Amstelveen                                                                                                                                              H. E. S. Woldring

---
Jacob Klapwijk, Oriëntatie in de nieuwe filosofie. Van Gorcum, Assen/ Maastricht 1986; 204 pag.
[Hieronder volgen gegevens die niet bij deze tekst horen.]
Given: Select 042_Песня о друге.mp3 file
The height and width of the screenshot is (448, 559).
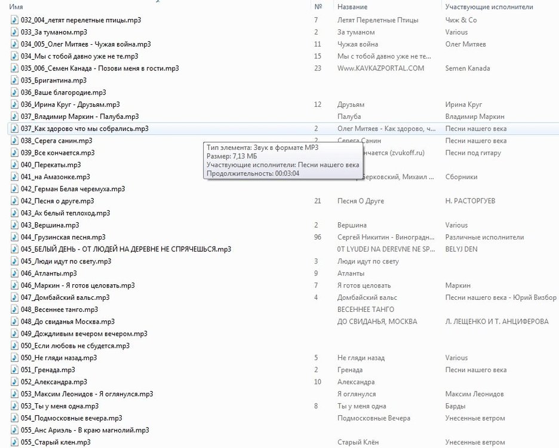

Professor Jacob Klapwijk, hoogleraar onder andere in de geschiedenis van de moderne filosofie aan de Vrije Universiteit, is een uitstekende didacticus. Zijn nieuwste boek, Oriëntatie in de nieuwe filosofie, bewijst dat nog eens. Het geheim van zijn onderwijzerschap wijst hij mijns inziens in zijn 'woord vooraf' zelf aan, namelijk aanstekelijk plezier in het werk. 'Wat is er leuker dan om anderen mee te nemen op wijsgerige wegen en samen met hen stil te staan bij denkbeelden die je soms doen duizelen, maar die je af en toe ook heel persoonlijk kunnen raken?' Van dit enthousiasme getuigt het boek inderdaad. Oriëntatie in de nieuwe filosofie bestaat uit twee delen. Het eerste geeft in kort bestek (128 pagina's) een schets van de geschiedenis van de filosofie vanaf de 17e eeuw. In het tweede deel (74 pagina's) zijn in het Nederlands vertaalde teksten van belangrijke denkers bijeengebracht. Zoals bekend, staat Klapwijk in de traditie van de 'reformatorische wijsbegeerte'. Dat blijkt ook in dit boek op tal van punten. Zo is het nogal opvallend dat in het boek over de geschiedenis van de filosofie ook aandacht wordt geschonken aan Luther en Calvijn. Zelfs neemt Klapwijk teksten uit Calvijns Institutie in zijn bloemlezing op.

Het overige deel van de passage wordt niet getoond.